▶ **The problem**: Rewrite every one of the records below with "screenshot" changed to "image" and nothing else altered. Omit the pictures.
********
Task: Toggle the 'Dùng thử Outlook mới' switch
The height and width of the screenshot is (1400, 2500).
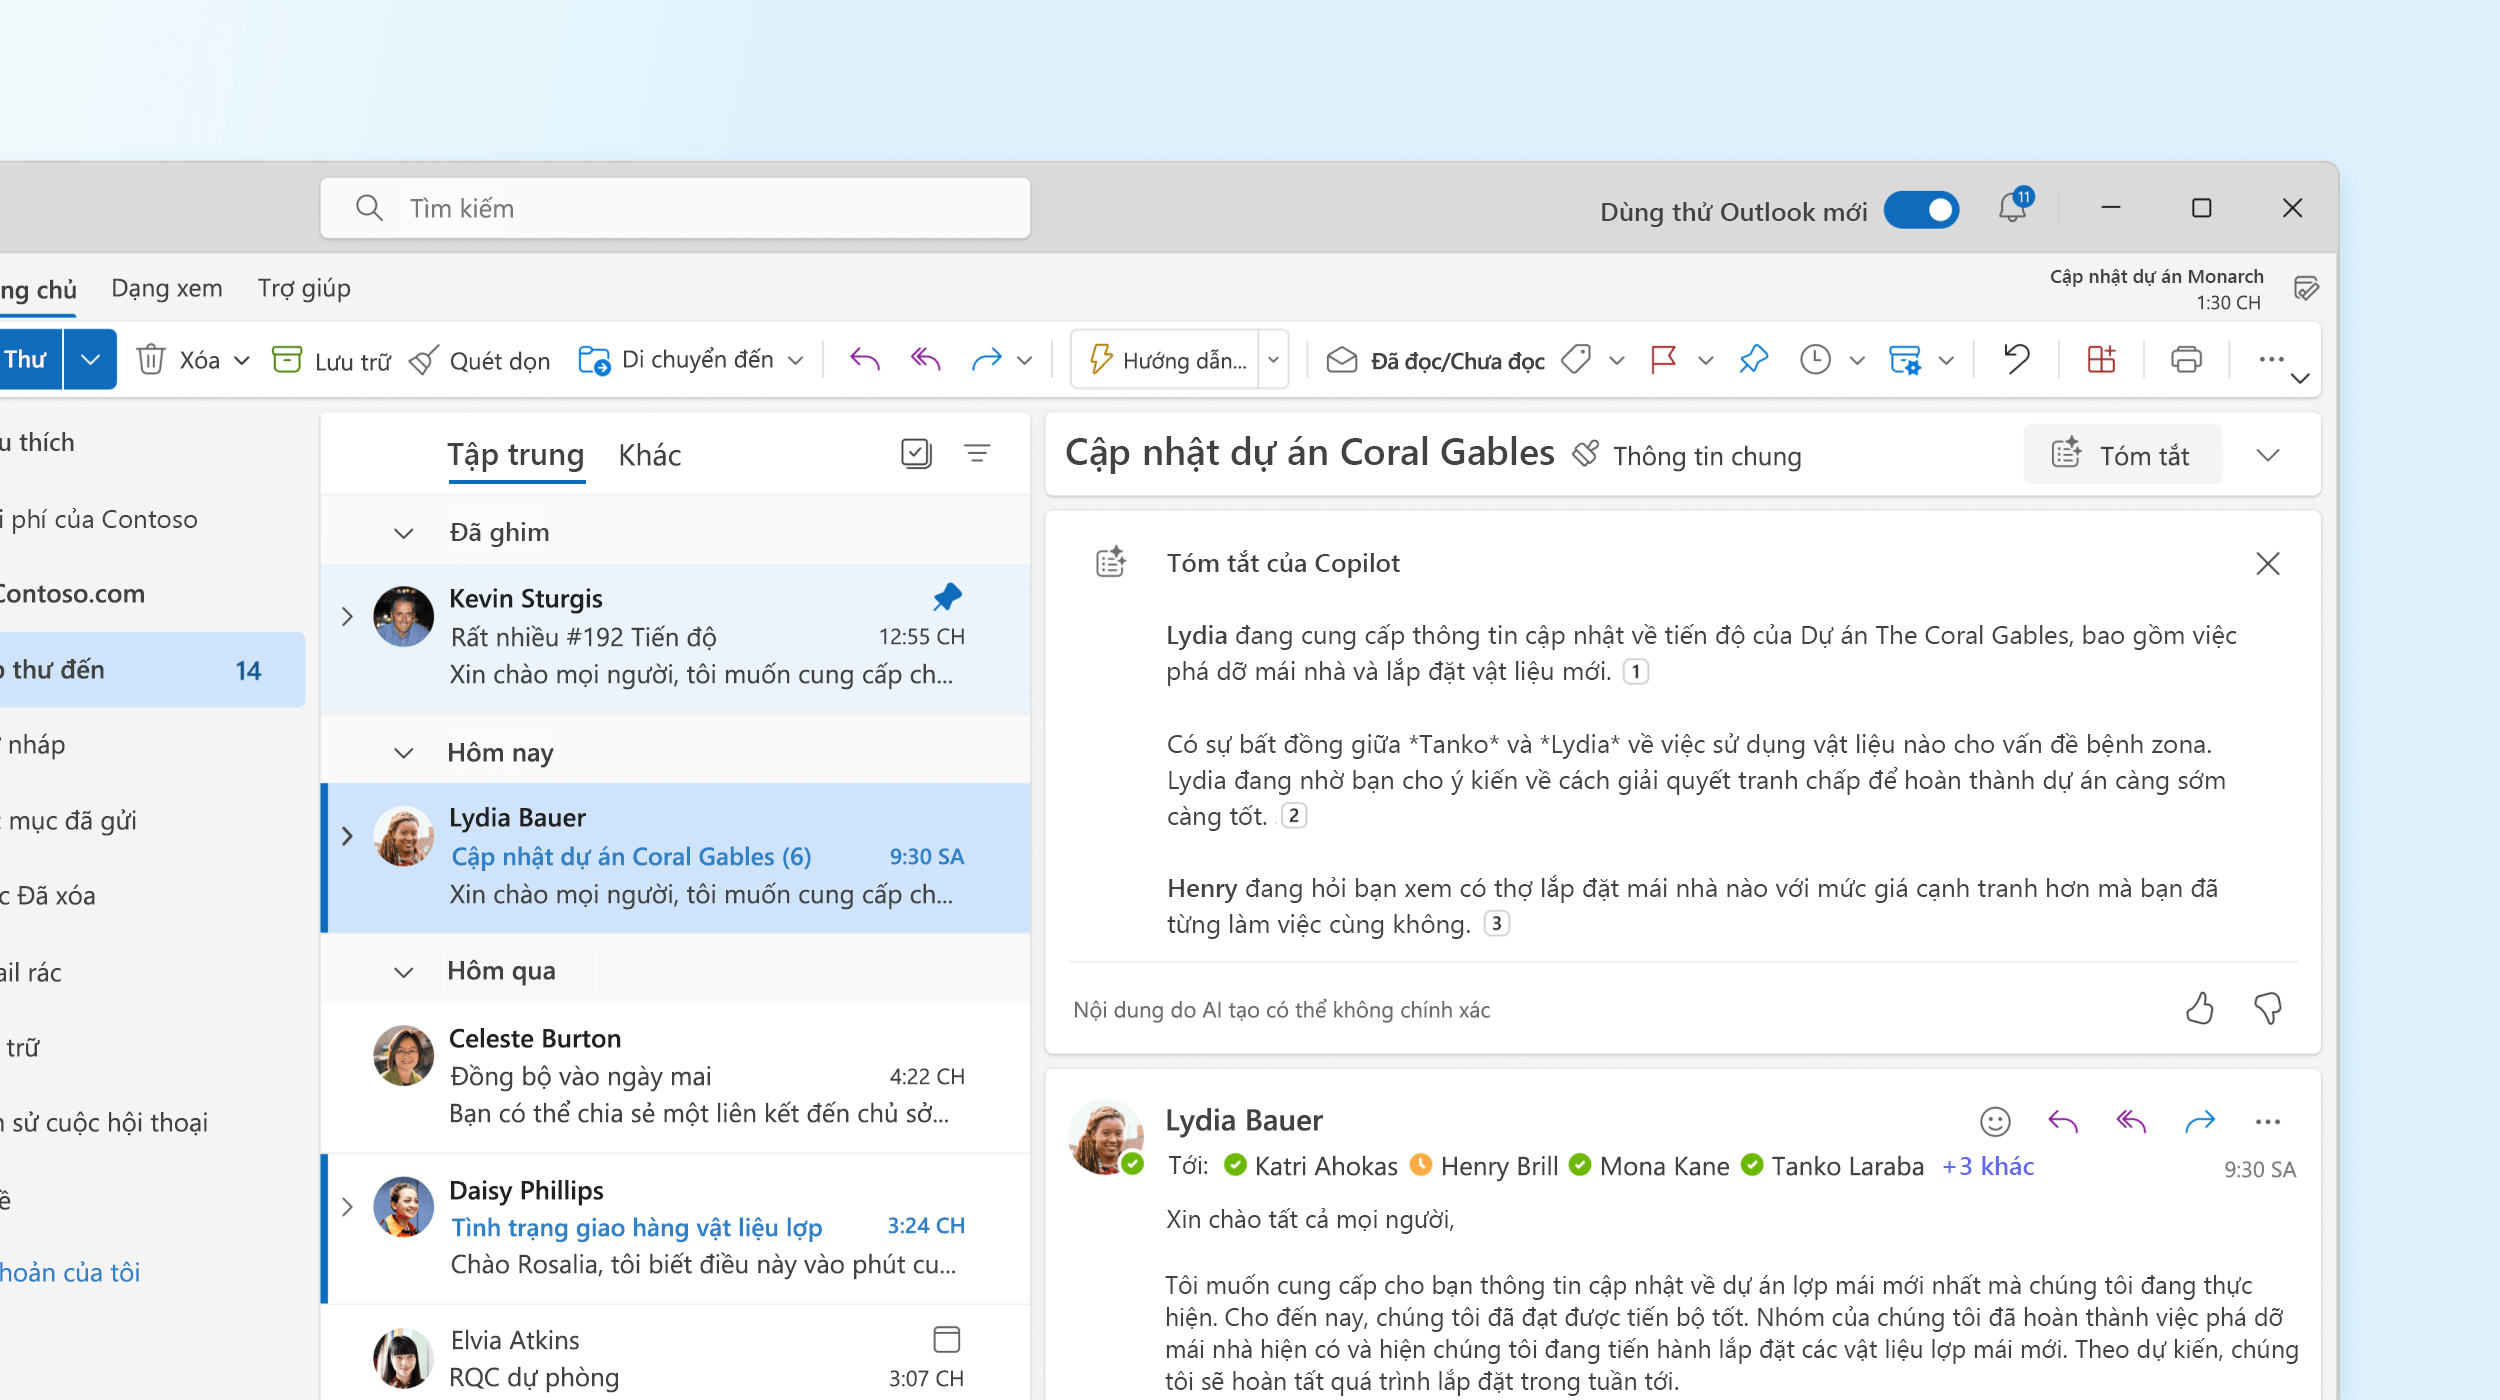Action: [x=1921, y=208]
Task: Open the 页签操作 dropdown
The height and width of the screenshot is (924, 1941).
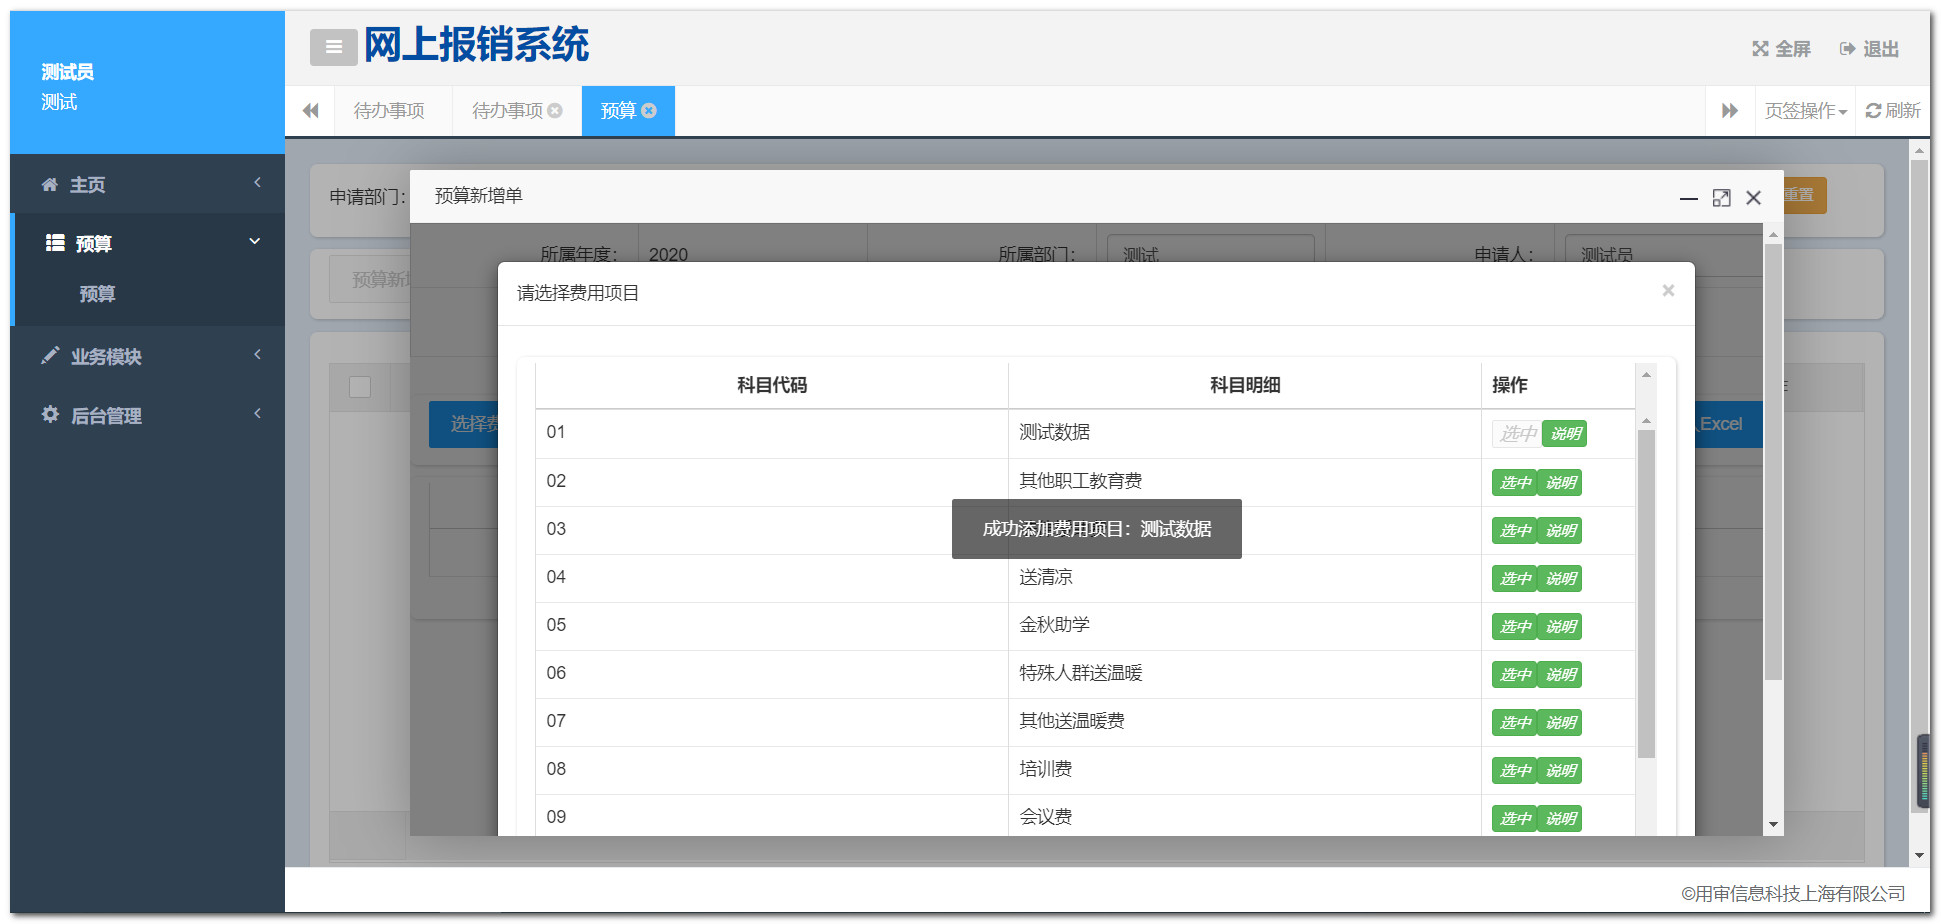Action: 1805,111
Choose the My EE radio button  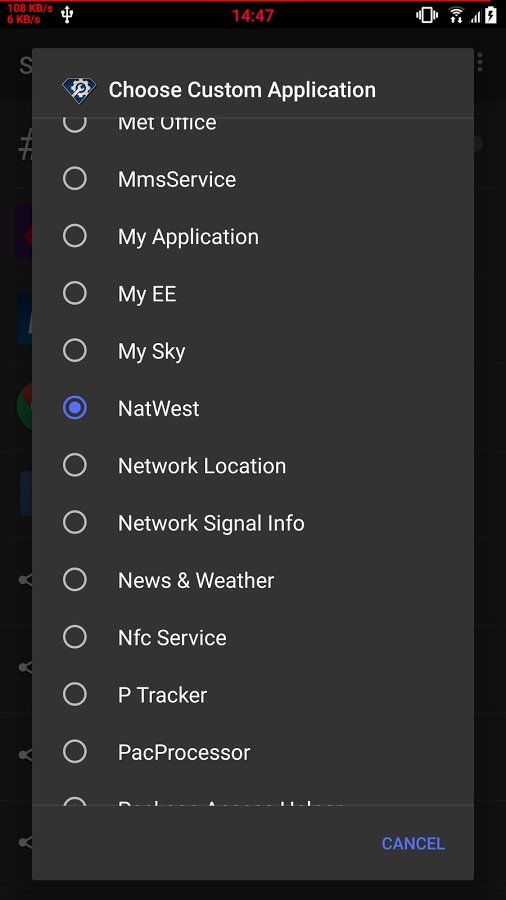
********
▶ **Correct response**:
Task: Toggle the 'Dùng thử Outlook mới' switch
The height and width of the image is (1400, 2500).
Action: [x=1921, y=208]
Task: Open the 页签操作 dropdown
The height and width of the image is (924, 1941).
Action: 1805,111
Choose the My EE radio button  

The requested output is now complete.